A cleric told me of her experience as a visitor to many parishes in the last few years. During scores of visits, at least one elderly parishioner has implored her, “Please, please, just promise me that this church will last long enough so that I can be buried here.” That overwhelming focus on the end offers little joy in the present, let alone hope for the future.

In his address to the 2016 Annual Convention of the Episcopal Church in Connecticut, Bishop Ian Douglas said that Western industrialized nations are living on the cusp of “the end of Christendom.” He defines this “end of Christendom” in the diocesan magazine, Crux:

Christendom is the all-encompassing social, political, cultural and economic system that presupposes the church is central to the life of a people and nation. … It is clear to anyone with open eyes that in most of America, especially the northeast, the Church we have now will not be the church of our grandchildren.

Before you stop reading, this is not another hand-wringing article that bewails change or extols hope in florid church speak. Please suspend judgment. I am not addressing rearranging the deck chairs on the Titanic. The Episcopal Church has to be a different thing in this next century to survive, while maintaining all the beauty it offers. It is easy to curse the darkness or think magically; it is harder to act. People are acting to find the Next Church, and I have attempted to find direction in their efforts.

My rector, Luk De Volder, offers this clear description: “For the next church we need to prioritize the message, which requires guts to proclaim that Christ didn’t just have interesting quotes, but shared a standard of wisdom and humanity that continues to call us upward.” Our church, Trinity on the Green in New Haven, has six different services, all centered on the 1979 Book of Common Prayer, but offering a huge range of approaches through all the arts, in varieties of language, and alongside many other opportunities for community integration and collaboration.

Unless the Episcopal Church is fine with being an artisanal artifact of tradition for a dying group of dead-enders, things will need to change. Obviously there is no magic bullet, and many places, like Trinity in New Haven, are energetically evolving.
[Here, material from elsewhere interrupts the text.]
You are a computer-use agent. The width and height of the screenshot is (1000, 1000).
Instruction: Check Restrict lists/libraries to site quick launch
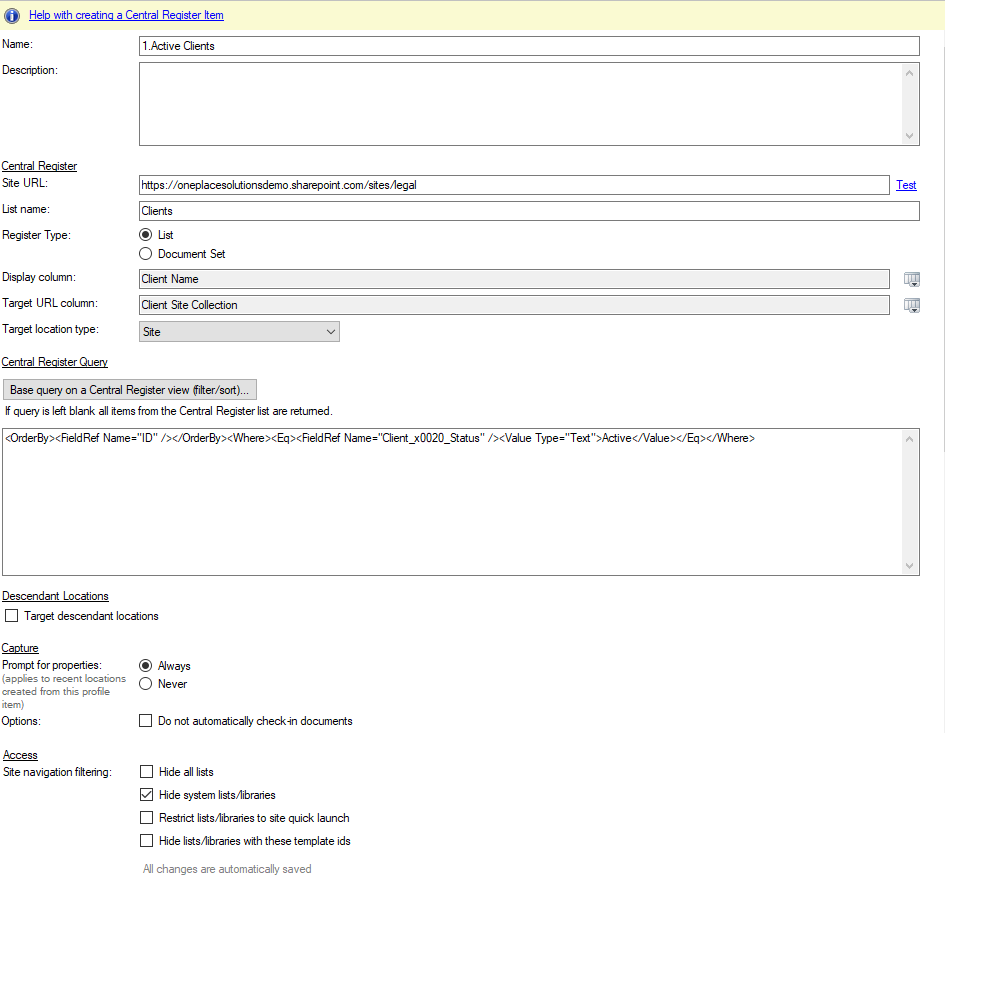click(x=147, y=818)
The future lies in the minds and hearts of the young, and although some parishes are alive in Anglo-Catholic rituals or the use of icons and labyrinths, the exodus from commitment to all mainline churches in the Northeast suggests that there is little immediate appeal in the liturgies and practices that are fundamental to many who remain.

David Zahl helped create Mockingbird Ministries, which uses popular culture, the Web, edgy graphics, humor, and a direct approach to injecting spirituality into lives that are often overbooked and underloved. I asked Zahl, a young father, where Mockingbird’s first decade has led his thoughts. (In full disclosure, I am perhaps Mockingbird’s oldest contributor.) Zahl addressed how he believes the Next Church will embrace those whom Pew Research has quantified: “They need a Church which acknowledges the difficulty of life and brings to bear the comfort of God’s grace in the midst of their pain, a church that is not afraid to offer a spiritual (and transcendent) solution to the sadness and rage that surrounds us.”

Mockingbird Ministries communicates beyond liturgy to the fundamental truth that God is in everyone’s life, whether they know it or not. There is no simple alternative to the extreme competitions for our time in the 21st century, but there are essential realities in every life that are, to me, unaddressed in what Zahl identifies in his new book, Seculosity: How Career, Parenting, Technology, Food, Politics, and Romance Became Our New Religion and What to Do About It — to be published this spring by Fortress Press.

I was referred to Shayna J. Watson, a recent graduate of Virginia Theological Seminary. I asked where her generation of deeply committed Christians thinks the church is heading, and she responded: “People are not declining in their seeking of God. As people continue to seek meaning, they are regrouping, not in church. … Tradition is not supposed to be an anchor, but rather the culture that propels us forward.”

I turned also to my friend Audrey Scanlan, the Bishop of Central Pennsylvania, asking about the diocese’s approach in a largely, rural conservative part of the Northeast. She answered:

We are funding projects that emphasize collaboration. … Letting go of one model of church is very hard when the “new models” are experimental and shaky, at best. … We are learning how to be experimental while holding the core of our faith — the Hope that is born in the resurrection to new life.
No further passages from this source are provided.